Welcome to the new look Punjab Heritage site, complete as you can see with blogs from a wide variety of experts in their field, know-alls, and generally Punjab heritage-lovers of one sort or another. What we all share is a passion for Punjab, its history, its rich culture and our shared heritage.
The previous site was I think probably the finest site of its kind anywhere relating to that shared heritage. It stands today as a marker of the growing awareness to document and cherish that inheritance. I hope you will enjoy the new site, including the blogs, and will find that it builds on the successes of the old one and continues to inform, stimulate and hopefully motive.
Unlike some of the more professional and knowledgeable contributors I will be blogging less on the specifics and detail of heritage but looking rather at the broader issues of heritage, culture, society, geography and how these all interlink – or sometimes don’t.
Heritage landscape
As the new website takes shape – a new look and web 2.0 technology – this seems an appropriate time to take stock of what the landscape of Punjabi heritage looks like.
The new site launches at a time when in many ways the prospects for the aims of UKPHA – to Discover, Conserve, Enlighten and Treasure – are to some extent being met to a greater degree than ever before.
If there could be any criticism of the old site it would be this. Given the continual neglect and loss of Punjabi heritage the stories tended by default to be negative. There seemed to be a never ending number of stories lamenting the continual often very physical crumbling away or complete destruction of that heritage compounded by a lack of care or ability to save it.

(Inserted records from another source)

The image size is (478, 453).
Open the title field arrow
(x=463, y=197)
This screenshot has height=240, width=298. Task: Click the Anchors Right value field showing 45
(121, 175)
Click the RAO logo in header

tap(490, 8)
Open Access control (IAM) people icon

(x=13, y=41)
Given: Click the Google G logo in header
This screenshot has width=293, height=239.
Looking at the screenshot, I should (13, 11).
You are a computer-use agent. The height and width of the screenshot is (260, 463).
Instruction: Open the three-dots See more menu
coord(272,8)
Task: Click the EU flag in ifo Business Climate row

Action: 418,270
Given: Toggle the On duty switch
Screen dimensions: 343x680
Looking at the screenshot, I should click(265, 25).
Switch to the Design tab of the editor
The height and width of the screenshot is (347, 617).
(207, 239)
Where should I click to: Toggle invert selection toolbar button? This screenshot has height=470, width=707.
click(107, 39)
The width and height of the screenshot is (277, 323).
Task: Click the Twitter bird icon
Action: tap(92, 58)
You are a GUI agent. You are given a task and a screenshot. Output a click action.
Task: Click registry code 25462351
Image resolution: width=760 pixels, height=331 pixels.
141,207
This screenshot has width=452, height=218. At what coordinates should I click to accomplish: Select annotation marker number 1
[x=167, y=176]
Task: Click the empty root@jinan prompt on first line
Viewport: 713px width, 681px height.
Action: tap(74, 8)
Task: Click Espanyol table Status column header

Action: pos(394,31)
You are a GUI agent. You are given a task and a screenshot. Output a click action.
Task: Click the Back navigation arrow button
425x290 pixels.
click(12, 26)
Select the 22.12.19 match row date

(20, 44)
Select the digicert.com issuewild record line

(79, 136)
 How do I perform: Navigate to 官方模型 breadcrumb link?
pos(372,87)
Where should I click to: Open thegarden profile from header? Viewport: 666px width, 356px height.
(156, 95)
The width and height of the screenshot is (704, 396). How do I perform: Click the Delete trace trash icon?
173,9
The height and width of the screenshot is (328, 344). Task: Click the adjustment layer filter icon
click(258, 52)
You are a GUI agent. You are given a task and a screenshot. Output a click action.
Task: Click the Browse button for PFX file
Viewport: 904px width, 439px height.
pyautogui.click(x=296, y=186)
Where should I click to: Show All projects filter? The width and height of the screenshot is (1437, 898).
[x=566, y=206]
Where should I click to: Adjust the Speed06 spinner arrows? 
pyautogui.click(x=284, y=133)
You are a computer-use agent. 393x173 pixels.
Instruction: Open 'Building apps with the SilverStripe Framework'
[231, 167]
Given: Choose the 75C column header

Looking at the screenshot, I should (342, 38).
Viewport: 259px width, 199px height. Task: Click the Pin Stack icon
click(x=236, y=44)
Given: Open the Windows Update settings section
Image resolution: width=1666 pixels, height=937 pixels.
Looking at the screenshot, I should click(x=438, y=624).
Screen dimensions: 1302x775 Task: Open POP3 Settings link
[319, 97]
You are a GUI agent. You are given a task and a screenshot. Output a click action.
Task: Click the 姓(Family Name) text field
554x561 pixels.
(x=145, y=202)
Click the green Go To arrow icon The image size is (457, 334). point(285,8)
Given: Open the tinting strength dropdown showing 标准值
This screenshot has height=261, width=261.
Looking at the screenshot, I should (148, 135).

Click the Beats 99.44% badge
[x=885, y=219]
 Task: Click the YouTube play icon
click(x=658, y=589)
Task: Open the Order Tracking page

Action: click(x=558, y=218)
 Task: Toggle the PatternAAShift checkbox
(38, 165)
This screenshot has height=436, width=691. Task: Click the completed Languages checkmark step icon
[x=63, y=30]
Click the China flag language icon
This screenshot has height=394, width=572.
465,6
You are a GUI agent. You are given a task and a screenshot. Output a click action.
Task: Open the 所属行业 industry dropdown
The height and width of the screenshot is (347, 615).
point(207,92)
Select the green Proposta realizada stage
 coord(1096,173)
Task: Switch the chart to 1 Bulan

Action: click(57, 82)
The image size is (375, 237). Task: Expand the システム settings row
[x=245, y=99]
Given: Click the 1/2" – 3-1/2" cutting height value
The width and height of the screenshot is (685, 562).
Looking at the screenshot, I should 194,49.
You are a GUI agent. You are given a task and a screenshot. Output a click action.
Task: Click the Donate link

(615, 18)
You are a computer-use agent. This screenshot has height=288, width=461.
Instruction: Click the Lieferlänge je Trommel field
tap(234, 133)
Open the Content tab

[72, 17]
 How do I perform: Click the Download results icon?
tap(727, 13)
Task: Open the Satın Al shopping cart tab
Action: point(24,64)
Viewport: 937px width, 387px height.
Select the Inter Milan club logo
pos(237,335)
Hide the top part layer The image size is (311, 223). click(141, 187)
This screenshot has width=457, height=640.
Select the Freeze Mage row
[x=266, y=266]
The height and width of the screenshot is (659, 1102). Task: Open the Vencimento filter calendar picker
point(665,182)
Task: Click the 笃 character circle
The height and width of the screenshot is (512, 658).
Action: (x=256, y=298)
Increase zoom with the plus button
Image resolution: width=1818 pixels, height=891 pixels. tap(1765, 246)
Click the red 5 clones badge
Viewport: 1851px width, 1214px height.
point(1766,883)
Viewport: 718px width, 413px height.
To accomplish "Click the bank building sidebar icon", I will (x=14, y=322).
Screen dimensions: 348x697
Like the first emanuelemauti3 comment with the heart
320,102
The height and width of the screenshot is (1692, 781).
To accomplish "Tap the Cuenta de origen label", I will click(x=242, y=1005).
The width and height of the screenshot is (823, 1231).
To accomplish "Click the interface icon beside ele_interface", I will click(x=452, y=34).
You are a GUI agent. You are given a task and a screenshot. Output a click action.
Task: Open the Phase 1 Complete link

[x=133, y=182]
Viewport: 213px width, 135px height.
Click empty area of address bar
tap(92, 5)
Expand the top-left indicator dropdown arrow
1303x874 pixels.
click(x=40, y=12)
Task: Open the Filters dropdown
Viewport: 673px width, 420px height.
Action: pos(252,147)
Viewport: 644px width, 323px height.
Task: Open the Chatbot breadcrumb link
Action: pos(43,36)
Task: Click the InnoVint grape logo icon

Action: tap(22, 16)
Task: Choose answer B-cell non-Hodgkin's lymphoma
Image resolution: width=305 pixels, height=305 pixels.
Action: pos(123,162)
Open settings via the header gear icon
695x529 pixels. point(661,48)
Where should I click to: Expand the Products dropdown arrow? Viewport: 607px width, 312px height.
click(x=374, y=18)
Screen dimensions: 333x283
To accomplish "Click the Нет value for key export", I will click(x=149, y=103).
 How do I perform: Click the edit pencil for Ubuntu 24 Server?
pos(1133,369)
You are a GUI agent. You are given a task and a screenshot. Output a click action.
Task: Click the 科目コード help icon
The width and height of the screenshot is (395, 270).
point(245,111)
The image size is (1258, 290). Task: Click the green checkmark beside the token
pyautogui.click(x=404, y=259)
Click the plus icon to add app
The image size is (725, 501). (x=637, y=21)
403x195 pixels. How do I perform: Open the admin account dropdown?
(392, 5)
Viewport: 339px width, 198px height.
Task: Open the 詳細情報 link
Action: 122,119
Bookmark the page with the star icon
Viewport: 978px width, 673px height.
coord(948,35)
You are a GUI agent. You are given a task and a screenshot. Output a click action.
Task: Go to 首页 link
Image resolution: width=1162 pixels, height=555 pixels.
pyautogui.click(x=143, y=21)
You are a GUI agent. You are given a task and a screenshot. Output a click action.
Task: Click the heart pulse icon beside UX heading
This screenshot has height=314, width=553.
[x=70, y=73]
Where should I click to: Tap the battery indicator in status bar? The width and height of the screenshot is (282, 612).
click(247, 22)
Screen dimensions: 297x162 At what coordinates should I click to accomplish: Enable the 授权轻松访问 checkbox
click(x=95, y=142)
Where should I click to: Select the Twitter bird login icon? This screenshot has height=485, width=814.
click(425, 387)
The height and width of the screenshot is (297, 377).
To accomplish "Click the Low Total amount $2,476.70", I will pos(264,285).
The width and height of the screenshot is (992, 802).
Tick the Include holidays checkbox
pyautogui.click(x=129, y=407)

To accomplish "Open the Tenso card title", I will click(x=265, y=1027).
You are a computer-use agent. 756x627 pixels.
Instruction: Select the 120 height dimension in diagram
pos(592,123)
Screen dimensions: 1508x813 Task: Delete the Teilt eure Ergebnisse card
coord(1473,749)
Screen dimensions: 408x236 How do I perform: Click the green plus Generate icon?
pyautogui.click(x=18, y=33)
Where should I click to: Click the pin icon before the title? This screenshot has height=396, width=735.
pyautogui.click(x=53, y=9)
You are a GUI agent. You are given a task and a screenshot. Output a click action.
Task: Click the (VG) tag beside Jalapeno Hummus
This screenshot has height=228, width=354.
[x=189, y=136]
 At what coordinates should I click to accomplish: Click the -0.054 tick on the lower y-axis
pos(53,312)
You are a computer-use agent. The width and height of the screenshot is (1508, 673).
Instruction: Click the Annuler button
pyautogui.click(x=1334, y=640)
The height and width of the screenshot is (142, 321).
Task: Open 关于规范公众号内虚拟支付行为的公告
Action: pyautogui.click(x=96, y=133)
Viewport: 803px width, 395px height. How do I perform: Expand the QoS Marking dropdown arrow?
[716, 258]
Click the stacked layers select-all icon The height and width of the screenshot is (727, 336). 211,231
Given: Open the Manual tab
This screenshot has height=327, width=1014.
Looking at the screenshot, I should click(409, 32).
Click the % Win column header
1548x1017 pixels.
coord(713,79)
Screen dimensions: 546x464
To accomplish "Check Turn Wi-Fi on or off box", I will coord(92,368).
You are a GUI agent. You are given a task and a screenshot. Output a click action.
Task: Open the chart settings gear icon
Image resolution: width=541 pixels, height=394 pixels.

However, the emerging picture, now becoming more apparent is, yes, a still often miserable lack of knowledge or awareness let alone conservation of that heritage on the sub-continent, but also one of greater awareness of our unique cultural inheritance, and the need to indeed preserve, share, enlighten and educate ourselves and the wider world to its beauty and importance.
A Punjabi Renaissance?
Ten years ago the imperious Victoria and Albert Museum (V&A) held a landmark exhibition. On the tercentenary of the establishment of the Sikh Khalsa, The Arts of the Sikh Kingdoms was a turning point in Sikh and Punjabi heritage. A truly international collaboration, masterfully curated and coordinated by Susan Stronge, it heralded a new era of appreciation, especially for diaspora Punjabis and Sikhs and the wider world of the existence of this glorious inheritance.
The roots of this awakening awareness were of course much deeper and I am doing a disservice to the countless organisations and individuals who had been working in the field for years before. But 1999 stands as a cultural ground zero for the new awareness.
Today there is flowering of websites dedicated to Sikh heritage, history and religion, some it has to be said better and more credible than others. However the new Punjab digital archive project (www.PanjabDigiLib) and others point to the future path being now trod with greater certainty.
Such professional and long term ongoing projects led by experts in their fields promise solid tangible long term resources that will enable scholars, educationalists, and the humble heritage lover such as myself to learn and appreciate the beauty and unique nature of these objects for generations to come.